▶ _Given problem_
Output the records from the line with "Open the favorites" to the line with "pos(964,575)" as a two-column CSV with the columns instruction and answer, one row per record. Put each value in its own quoted field and replace any line breaks with spaces.

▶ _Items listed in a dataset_

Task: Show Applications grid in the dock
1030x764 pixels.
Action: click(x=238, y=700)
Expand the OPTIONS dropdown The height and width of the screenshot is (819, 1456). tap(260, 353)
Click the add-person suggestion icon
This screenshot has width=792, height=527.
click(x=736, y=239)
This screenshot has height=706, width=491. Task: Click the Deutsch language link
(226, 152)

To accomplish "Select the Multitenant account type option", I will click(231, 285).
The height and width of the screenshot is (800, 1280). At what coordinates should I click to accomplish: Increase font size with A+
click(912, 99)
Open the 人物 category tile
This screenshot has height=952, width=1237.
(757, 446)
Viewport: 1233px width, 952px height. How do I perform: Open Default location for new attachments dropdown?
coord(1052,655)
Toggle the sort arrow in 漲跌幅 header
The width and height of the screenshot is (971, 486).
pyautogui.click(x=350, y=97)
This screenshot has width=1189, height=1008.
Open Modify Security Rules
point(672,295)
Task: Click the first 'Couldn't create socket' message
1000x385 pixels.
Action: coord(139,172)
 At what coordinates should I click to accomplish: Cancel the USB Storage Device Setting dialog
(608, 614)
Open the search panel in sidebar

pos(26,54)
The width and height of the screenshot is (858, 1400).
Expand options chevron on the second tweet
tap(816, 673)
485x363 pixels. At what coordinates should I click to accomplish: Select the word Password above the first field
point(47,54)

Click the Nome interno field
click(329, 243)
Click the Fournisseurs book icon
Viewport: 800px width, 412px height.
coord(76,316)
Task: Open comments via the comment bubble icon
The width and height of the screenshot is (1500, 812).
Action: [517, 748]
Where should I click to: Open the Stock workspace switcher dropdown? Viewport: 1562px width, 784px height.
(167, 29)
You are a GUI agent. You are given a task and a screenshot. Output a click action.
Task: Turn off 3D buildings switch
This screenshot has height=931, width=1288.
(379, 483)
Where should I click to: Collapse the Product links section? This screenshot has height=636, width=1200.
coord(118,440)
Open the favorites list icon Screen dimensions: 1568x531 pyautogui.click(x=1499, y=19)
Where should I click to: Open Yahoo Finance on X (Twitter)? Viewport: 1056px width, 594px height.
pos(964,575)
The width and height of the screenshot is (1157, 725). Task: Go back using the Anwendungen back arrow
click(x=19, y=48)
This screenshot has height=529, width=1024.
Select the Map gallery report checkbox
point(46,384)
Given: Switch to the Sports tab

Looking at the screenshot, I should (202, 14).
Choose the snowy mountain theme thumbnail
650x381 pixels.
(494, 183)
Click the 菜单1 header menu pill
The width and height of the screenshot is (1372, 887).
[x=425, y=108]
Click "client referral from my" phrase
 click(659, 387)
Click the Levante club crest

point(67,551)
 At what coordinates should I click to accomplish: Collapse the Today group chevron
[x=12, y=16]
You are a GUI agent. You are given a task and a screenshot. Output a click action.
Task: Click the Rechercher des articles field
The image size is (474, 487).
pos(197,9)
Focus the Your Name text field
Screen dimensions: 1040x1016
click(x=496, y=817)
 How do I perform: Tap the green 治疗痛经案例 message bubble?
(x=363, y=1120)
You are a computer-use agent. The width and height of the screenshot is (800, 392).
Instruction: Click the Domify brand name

▶ _Worked answer_
instruction,answer
"Open the favorites list icon Screen dimensions: 1568x531","pyautogui.click(x=1499, y=19)"
"Where should I click to: Open Yahoo Finance on X (Twitter)? Viewport: 1056px width, 594px height.","pos(964,575)"